I’m standing beside the sink drying a mug; I’m wearing my pinny and my tea towel is one I got given at a school somewhere down south that depicts a class full of kids as gargoyles; I remember them telling me it was an art project and I thought it was a great idea. It always makes me smile at the thought of some sensitive adolescent being embarrassed to a state beyond the borders of embarrassment when their parents bring out the tea towel to show a new boyfriend perched at the edge of the settee with a cup of tea. “And this is Louise as a gargoyle when she was in the first year…” and Louise’s face twists, unintentionally of course, into almost the same face she pulled on the tea towel all those years ago.
Maybe I was thinking about gargoyles; maybe I was thinking of last week’s episode of Casualty; maybe I was thinking of the fortunes of the mighty Barnsley FC. Whatever (as the kids say), my mind was distracted and suddenly the mug slipped from my grasp.

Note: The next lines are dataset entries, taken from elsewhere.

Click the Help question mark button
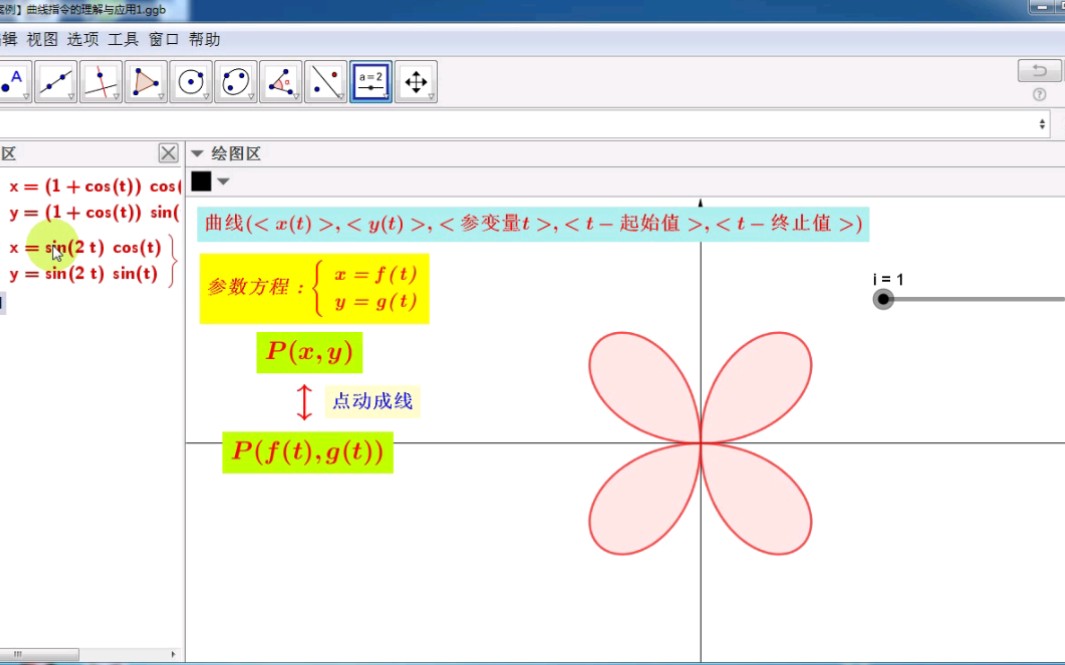The height and width of the screenshot is (665, 1065). 1039,94
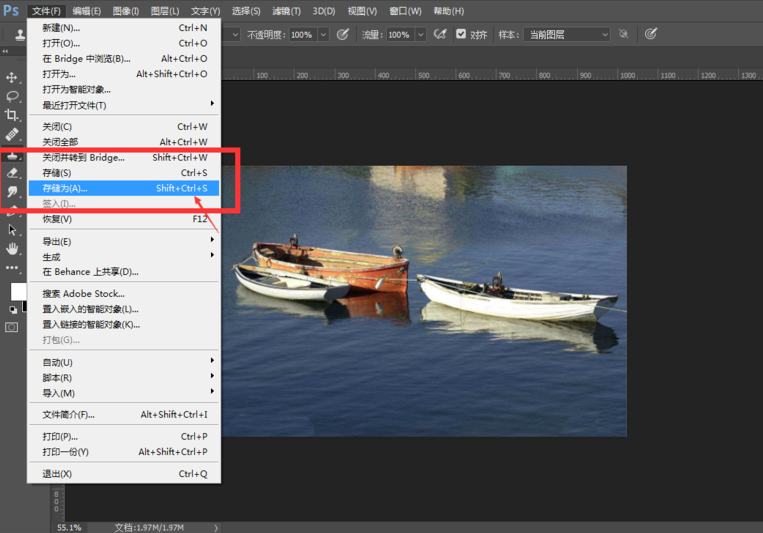Select the Eraser tool
The width and height of the screenshot is (763, 533).
pos(12,172)
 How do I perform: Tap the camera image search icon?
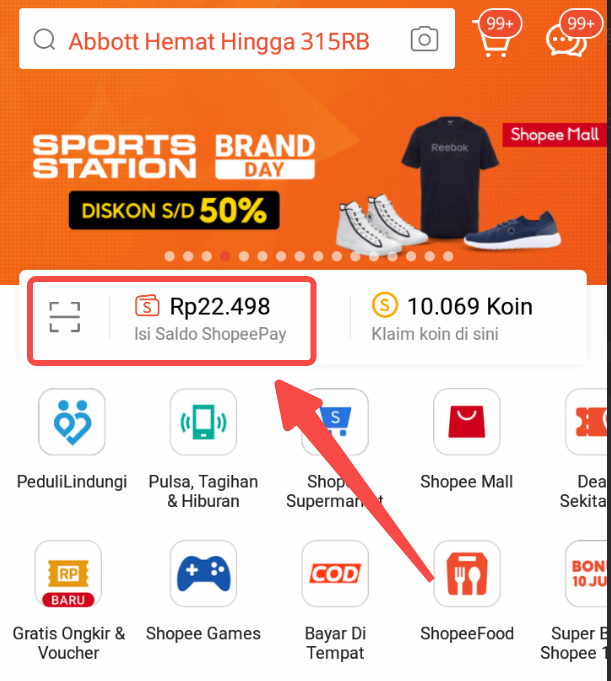[424, 39]
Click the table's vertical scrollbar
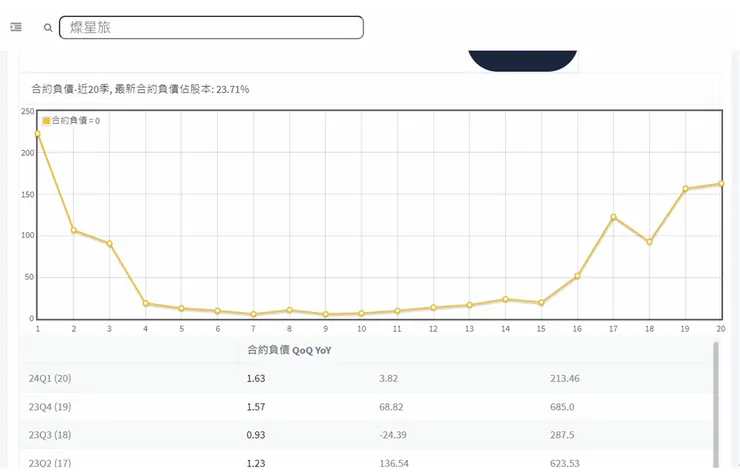 715,400
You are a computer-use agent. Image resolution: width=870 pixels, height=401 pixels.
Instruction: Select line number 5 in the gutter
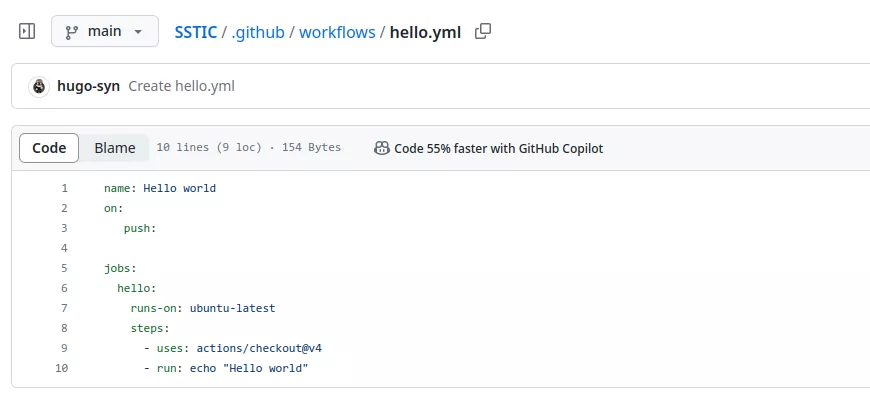64,268
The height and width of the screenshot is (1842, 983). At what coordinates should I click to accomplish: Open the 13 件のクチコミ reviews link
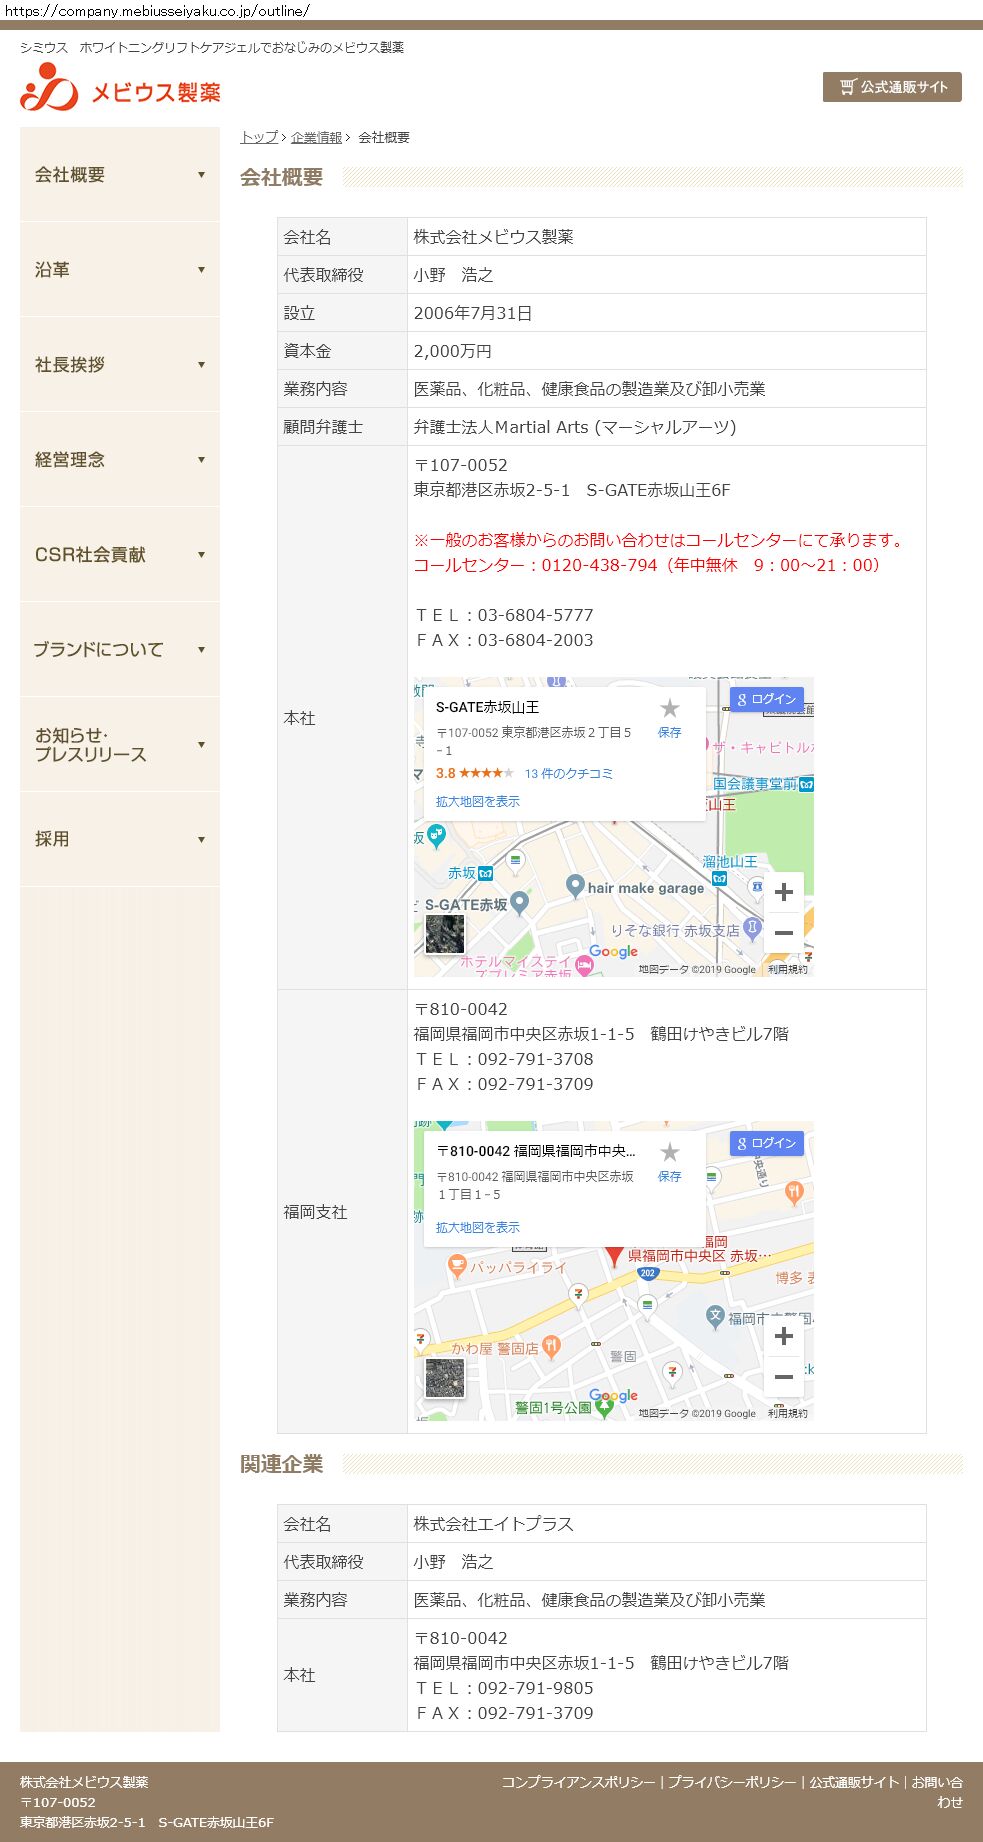pos(568,773)
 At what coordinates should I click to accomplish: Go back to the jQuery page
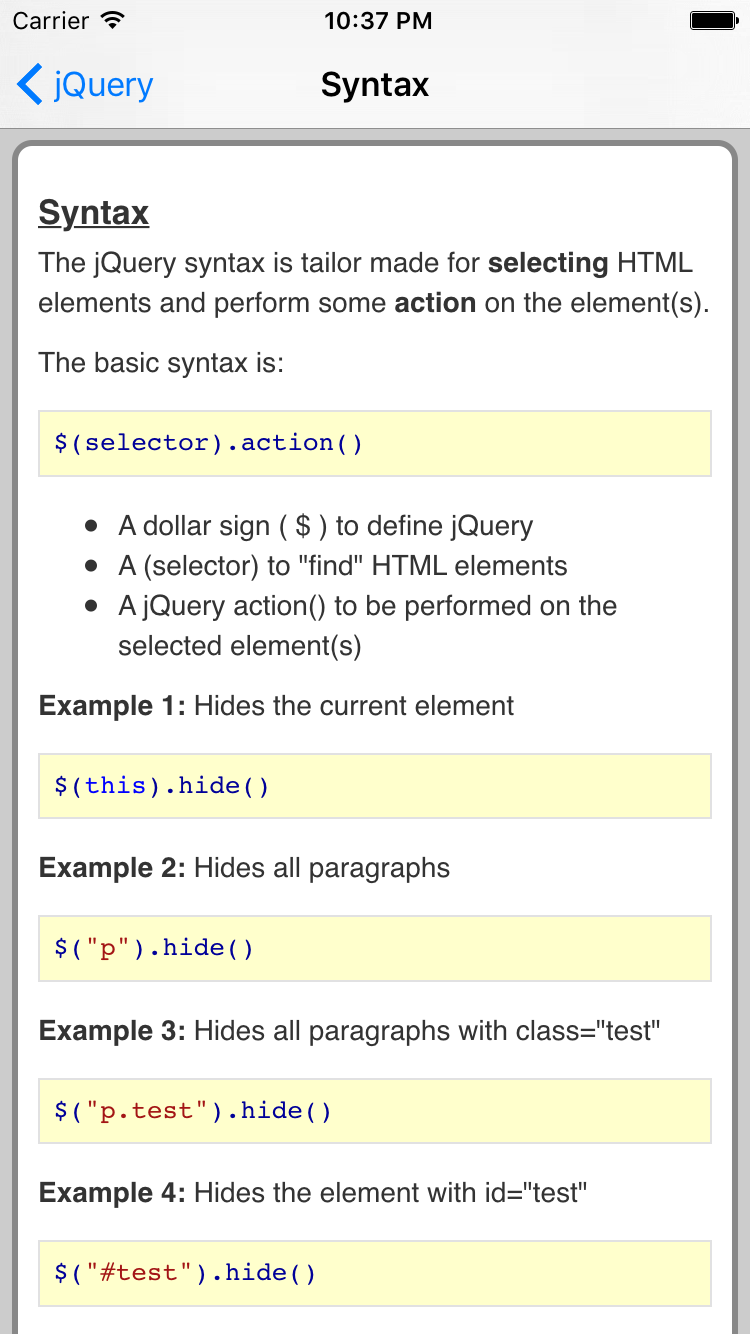[x=103, y=85]
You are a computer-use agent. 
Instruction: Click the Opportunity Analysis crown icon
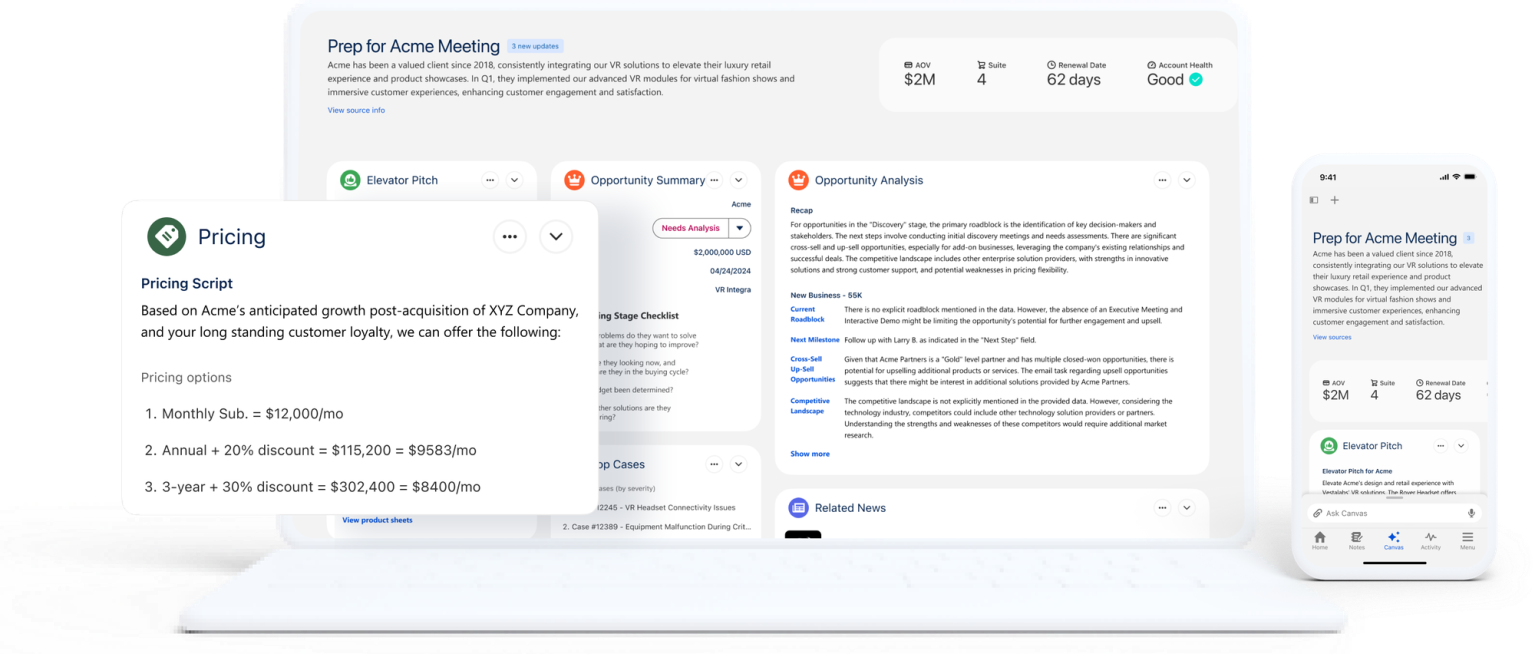pyautogui.click(x=799, y=180)
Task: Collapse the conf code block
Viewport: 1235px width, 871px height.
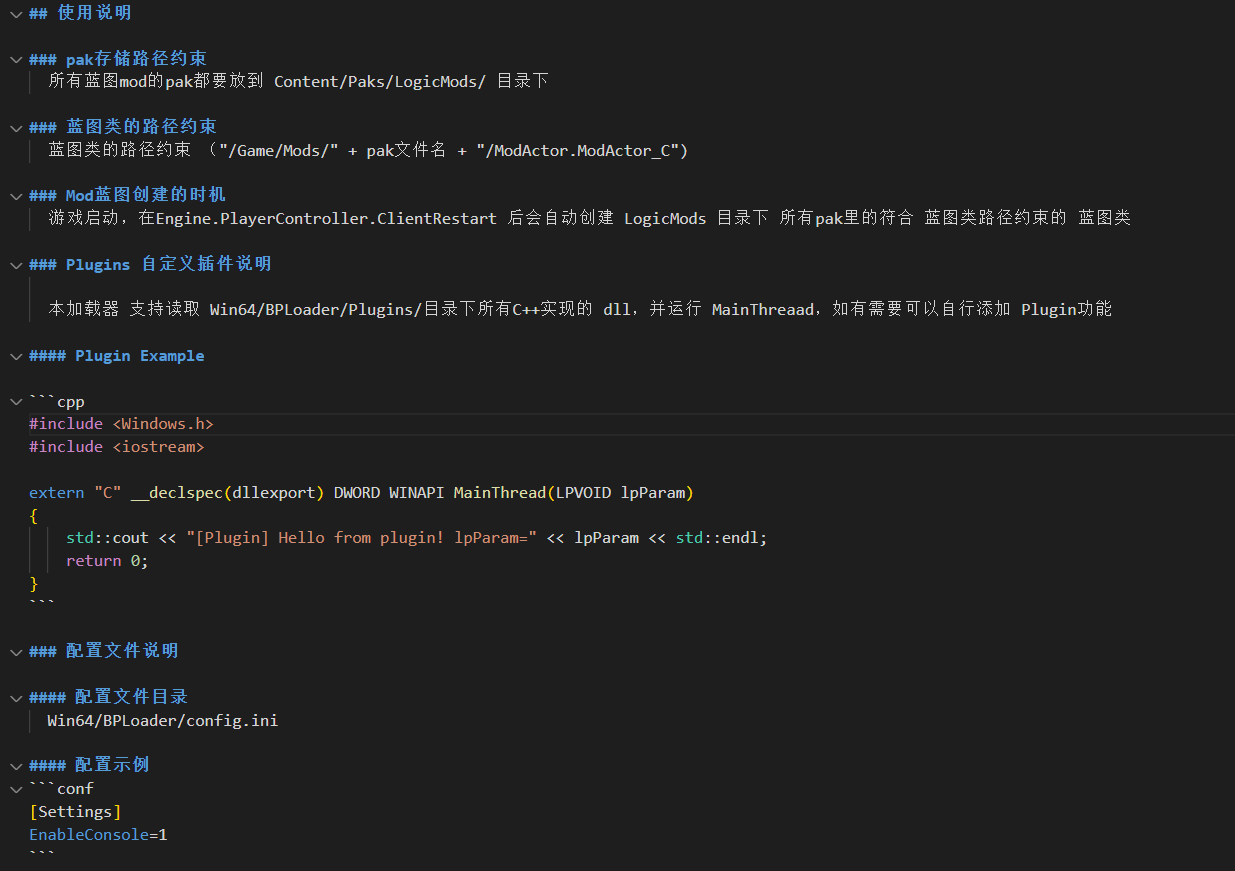Action: point(15,789)
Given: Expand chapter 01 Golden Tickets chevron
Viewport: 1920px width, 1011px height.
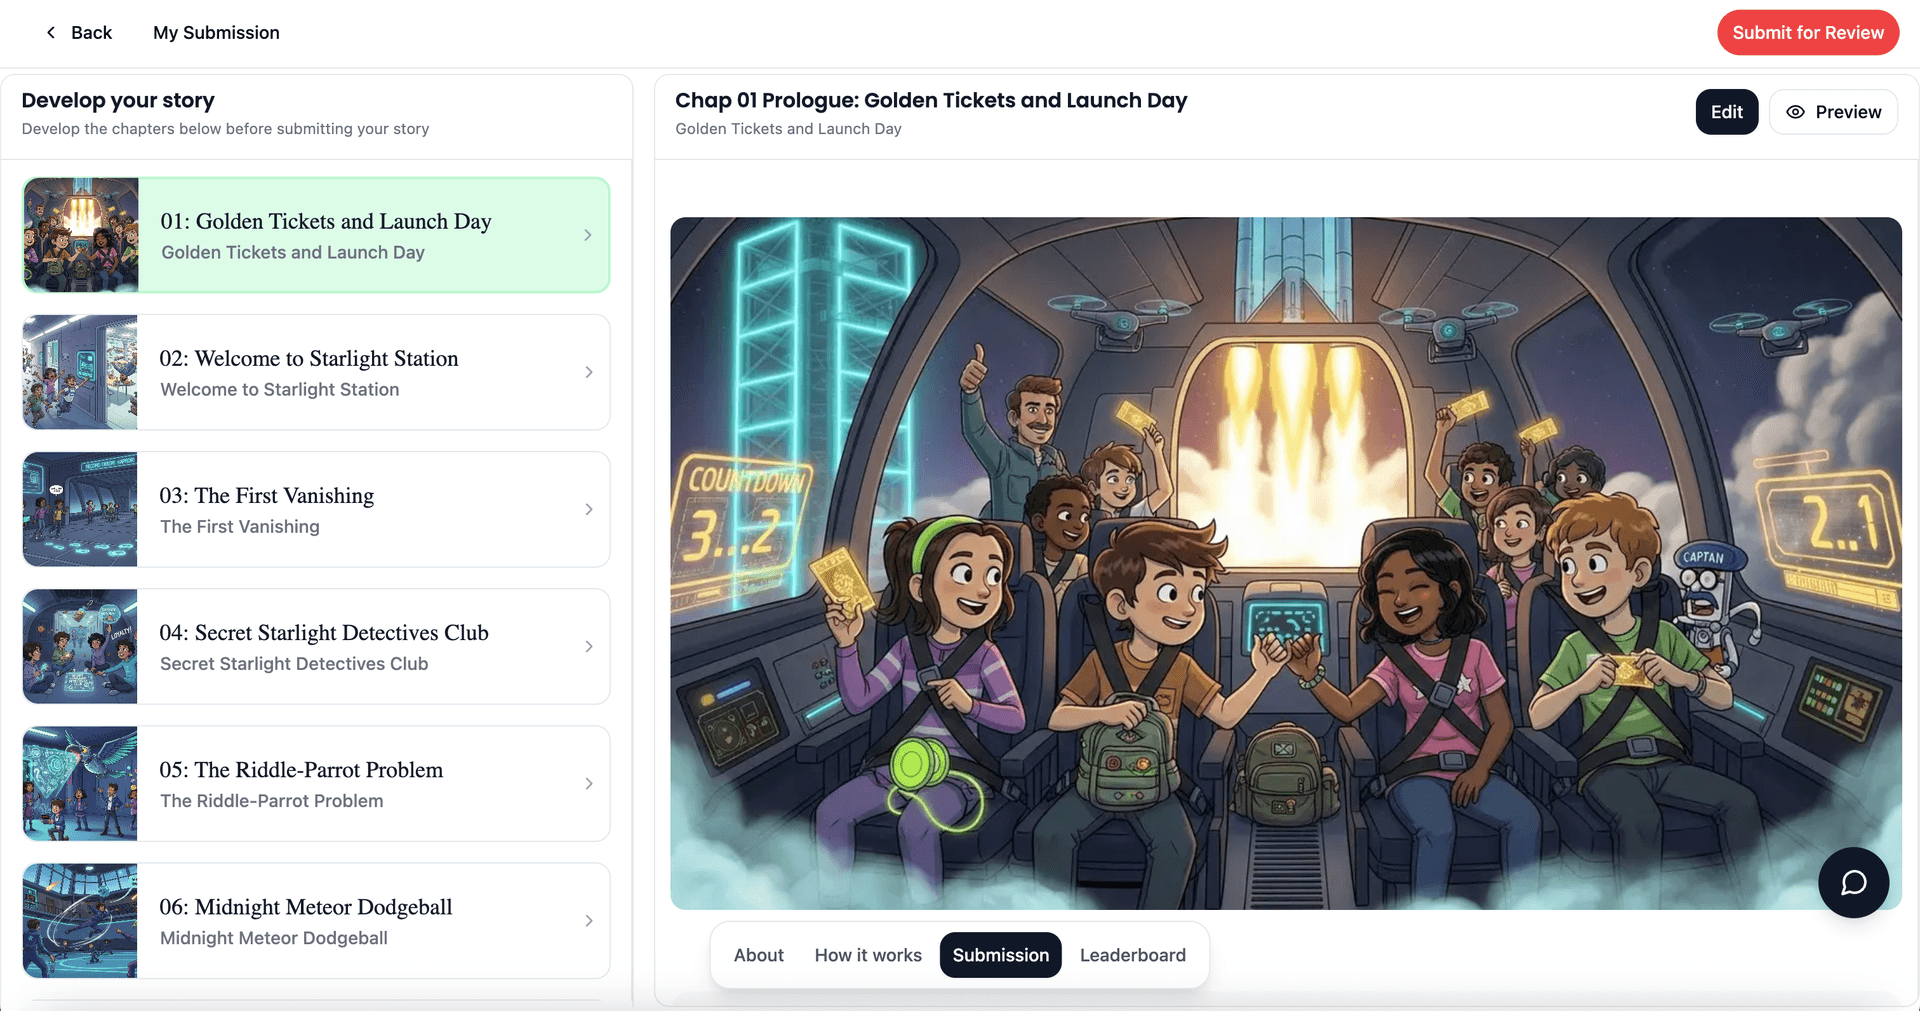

It wasn’t just any old mug, either: it was a precious mug, a lovely mug, a favourite mug. And in that split second it was hanging in the air like a raindrop.
Whenever I hear people say, at a time of disaster or excitement, “everything went into slow motion” I don’t believe them. Well, I didn’t believe them: until now. Readers of the Yorkshire Post, let me tell you: everything went into slow motion.
The mug turned in the air at a snail’s pace; my hands flapped like an unenthusiastic tic-tac man’s. My mouth opened and I shouted ‘No!’ but because the event was happening in slow motion I shouted “Noooooo” and my face looked like that of a tea-towel gargoyle. I jumped across the kitchen trying to catch the mug and it was as though I was at Headingley and a Lancashire batsman had just hit a stunning shot that was flying towards the boundary unless I caught it.
In those kinds of situations my brain goes into a funny mode that I can only describe as panicky reminiscence. In other words, I recall similar occasions when I’ve dropped things, presumably to fill in the empty moment between the mug leaving my soft bardic hand and greeting the hard kitchen floor.
There was the time many years ago when I dropped a tin of gold modelling paint and liquid gold sprayed all over the wall; there was the time I dropped a Cornish pasty, which my dad had queued up for ages for, into the waters of Bridlington Harbour; there was the time I dropped the only a pound coin I had and it rolled and rolled for ages until, like a pound coin in a piece of fiction, it rolled down a grate.
I shook my head to clear it and made one final despairing lunge to catch the mug. My fingers stretched out like a concert pianist’s. There was almost a mug/finger interface.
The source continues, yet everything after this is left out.